There are a few limitations associated with this study. Given the cross-sectional design of the study, follow-up with the participants to measure if the questionnaire prompted any new behaviors, such as more consistent screening practices or even improved communications with their healthcare providers was not feasible. The questionnaires were self-complete, which can lead to non-response bias as some questions may be uncomfortable for some participants to respond to, however, the anonymity and privacy provided to participants makes this unlikely. Furthermore, this is a convenient, snowball sample. The participants were recruited at local community centers where selection bias may have impacted recruitment and may not adequately represent the desired population. However, efforts had been made to recruit sample from ethnic grocery stores and low-income clinics to lower the bias. Despite possible limitations, these findings may stand as a useful contribution to addressing the gap in literature.

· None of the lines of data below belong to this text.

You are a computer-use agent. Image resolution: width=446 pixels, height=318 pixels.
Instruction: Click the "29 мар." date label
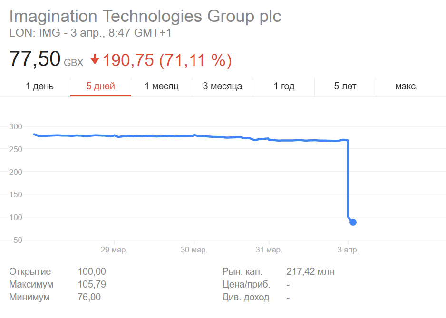point(114,250)
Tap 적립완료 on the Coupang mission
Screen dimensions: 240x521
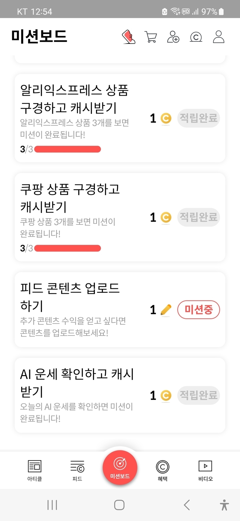(198, 217)
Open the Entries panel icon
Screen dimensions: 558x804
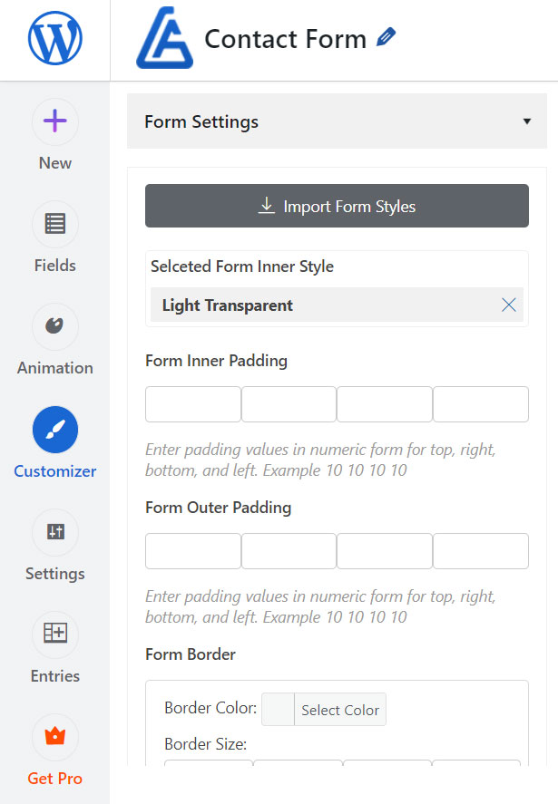[x=54, y=634]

Our methods identified areas requiring improved intervention including increasing knowledge and awareness, understanding cultural influences, and sympathizing with age. This study has shown how healthcare seeking behavior and beliefs, along with age, and place of birth all play an active role in breast cancer screening behavior and overall breast cancer knowledge. Some studies have suggested incorporating intervention strategies at various levels including policy and healthcare such as promoting early detection [32,33]. However, few studies have researched the complexity of the social and cultural differences within racial and ethnic backgrounds and the role it plays when it comes to healthcare seeking behavior, this study can serve as the catalyst for further investigation.
CONCLUSION
Our study has found points of intervention when interpreting breast cancer screening behaviors amongst Black Caribbean women. Increasing awareness and knowledge as well as understanding how age affects behavior were observed as areas for improvement. Understanding healthcare-seeking patterns and promoting annual visits with primary care physicians also revealed to be imperative in promoting and increasing breast cancer screenings.

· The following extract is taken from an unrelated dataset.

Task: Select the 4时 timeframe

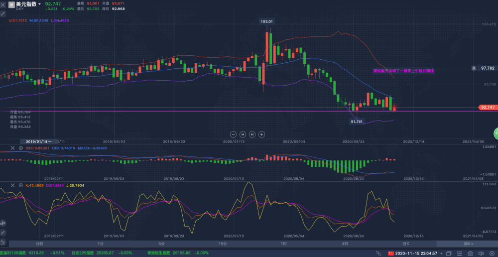Action: click(345, 244)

There is a need to create and implement appropriate, culturally sensitive screening programs and campaigns to increase awareness and knowledge about breast cancer screenings and overall female reproductive health. A user-friendly, multi-level approach is necessary to reach underserved women, all focusing on at-risk women, the clinicians that attend to them, and local public health officials. With the immigrant population expected to continue to rise exponentially, it is imperative that we create the tools and the proper environment for women of all cultural and social backgrounds to become informed about breast cancer and perhaps start to bridge the gap.
Funding Source
The seed funding was received from the Dean of Stempel of College of Public Health & Social Work (FIU Grant #2430020008). The authors declare that no funds, grants, or other support were received during the preparation of this manuscript.